Stored data
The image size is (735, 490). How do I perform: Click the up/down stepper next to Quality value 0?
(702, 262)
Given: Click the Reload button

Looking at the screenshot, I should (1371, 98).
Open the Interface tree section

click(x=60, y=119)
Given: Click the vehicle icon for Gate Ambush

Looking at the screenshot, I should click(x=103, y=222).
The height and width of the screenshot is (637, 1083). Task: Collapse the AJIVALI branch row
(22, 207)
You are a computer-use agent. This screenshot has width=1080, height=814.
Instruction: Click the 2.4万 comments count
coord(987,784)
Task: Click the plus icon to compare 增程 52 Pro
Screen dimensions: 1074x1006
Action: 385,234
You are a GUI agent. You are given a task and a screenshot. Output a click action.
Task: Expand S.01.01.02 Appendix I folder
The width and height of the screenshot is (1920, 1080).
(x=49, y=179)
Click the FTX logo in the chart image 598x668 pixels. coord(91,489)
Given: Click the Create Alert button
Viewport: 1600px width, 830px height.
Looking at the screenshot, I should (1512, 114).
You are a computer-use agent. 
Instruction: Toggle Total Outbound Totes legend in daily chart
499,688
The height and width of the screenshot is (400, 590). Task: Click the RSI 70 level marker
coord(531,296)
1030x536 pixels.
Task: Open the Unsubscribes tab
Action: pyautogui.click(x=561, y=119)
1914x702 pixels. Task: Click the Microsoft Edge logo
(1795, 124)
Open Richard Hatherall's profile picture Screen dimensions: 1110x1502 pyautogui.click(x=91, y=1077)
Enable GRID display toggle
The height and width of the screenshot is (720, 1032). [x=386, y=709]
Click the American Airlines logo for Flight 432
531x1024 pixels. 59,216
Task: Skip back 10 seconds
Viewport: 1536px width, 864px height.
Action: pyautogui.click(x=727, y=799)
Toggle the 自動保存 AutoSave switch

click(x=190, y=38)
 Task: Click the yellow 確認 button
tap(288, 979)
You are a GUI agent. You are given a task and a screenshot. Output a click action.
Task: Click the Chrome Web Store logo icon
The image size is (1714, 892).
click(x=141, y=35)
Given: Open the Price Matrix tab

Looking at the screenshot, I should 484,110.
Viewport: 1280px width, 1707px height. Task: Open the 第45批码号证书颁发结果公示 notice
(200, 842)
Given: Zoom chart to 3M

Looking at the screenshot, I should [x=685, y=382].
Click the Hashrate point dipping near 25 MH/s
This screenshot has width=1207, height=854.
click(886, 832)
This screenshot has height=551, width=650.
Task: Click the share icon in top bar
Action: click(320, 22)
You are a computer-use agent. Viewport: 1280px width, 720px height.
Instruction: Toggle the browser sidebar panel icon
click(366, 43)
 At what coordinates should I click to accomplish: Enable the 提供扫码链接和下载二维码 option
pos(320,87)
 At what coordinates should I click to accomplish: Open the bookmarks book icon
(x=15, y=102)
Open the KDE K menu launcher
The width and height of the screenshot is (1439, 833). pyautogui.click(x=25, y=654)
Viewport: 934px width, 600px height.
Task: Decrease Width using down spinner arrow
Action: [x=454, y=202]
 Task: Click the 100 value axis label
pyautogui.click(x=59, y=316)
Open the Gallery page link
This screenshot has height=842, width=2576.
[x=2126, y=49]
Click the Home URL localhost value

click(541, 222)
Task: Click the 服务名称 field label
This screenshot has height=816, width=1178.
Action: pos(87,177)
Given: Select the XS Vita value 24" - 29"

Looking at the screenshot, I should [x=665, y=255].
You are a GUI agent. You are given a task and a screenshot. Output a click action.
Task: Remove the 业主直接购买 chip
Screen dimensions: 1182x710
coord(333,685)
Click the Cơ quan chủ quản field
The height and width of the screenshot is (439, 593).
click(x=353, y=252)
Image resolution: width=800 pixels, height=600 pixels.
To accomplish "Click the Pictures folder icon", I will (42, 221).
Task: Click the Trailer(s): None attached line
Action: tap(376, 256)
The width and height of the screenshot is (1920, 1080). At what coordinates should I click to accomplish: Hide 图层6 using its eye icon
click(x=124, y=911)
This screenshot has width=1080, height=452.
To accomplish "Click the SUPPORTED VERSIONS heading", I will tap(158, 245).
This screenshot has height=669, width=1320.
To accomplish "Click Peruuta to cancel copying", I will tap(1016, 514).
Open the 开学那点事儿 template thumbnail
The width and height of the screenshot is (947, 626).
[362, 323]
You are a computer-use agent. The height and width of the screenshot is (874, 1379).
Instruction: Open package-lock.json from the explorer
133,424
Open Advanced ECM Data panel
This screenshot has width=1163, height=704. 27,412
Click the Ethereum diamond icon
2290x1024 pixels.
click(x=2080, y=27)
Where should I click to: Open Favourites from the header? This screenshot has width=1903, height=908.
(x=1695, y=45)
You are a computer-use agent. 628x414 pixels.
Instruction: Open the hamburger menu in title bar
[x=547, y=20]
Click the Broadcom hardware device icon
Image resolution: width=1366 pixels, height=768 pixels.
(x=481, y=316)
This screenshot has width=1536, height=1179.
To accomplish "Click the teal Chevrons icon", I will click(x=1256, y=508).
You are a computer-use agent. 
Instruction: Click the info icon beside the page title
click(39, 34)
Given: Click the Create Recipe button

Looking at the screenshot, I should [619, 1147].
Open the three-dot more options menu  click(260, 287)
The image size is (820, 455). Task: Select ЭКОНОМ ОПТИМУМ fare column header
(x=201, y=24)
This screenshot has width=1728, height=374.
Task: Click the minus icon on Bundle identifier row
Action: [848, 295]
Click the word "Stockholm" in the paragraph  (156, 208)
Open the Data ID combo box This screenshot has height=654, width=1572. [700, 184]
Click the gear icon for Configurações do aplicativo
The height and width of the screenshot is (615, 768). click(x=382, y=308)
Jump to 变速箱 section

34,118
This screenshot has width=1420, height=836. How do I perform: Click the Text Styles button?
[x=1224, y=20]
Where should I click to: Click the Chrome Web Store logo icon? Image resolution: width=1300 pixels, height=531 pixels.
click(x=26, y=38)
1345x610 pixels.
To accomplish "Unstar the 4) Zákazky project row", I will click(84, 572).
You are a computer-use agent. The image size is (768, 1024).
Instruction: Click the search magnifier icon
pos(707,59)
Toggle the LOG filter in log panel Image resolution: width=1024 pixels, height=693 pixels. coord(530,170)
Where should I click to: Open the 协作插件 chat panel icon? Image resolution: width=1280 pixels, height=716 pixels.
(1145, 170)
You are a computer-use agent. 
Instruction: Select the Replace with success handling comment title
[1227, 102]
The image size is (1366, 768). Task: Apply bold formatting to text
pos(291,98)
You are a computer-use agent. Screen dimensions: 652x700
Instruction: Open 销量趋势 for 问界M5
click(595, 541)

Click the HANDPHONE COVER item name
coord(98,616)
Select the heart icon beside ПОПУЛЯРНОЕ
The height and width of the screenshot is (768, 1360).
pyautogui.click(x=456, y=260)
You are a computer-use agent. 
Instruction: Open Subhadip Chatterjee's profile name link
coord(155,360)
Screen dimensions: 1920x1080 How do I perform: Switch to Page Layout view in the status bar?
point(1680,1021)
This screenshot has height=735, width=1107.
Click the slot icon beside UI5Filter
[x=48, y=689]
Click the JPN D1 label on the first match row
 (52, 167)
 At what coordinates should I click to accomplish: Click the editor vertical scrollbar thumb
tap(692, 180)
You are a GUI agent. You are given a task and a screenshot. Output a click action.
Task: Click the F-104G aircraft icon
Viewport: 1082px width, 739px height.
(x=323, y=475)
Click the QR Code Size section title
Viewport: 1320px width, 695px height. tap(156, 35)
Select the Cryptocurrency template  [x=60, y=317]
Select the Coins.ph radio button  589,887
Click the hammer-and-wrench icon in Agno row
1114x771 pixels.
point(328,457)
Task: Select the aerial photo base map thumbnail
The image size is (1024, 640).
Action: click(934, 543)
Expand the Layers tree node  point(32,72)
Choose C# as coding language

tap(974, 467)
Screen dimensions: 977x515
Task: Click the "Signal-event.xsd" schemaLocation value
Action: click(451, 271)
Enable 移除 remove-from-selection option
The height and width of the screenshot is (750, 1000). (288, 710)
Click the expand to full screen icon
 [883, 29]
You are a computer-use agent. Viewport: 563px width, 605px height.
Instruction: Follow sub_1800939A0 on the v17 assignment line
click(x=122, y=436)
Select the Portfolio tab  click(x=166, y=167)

● Your instructions:
Search the records for the word "template", then list every line that has it.

● Exercise answer:
Open the 开学那点事儿 template thumbnail
Select the Cryptocurrency template  [x=60, y=317]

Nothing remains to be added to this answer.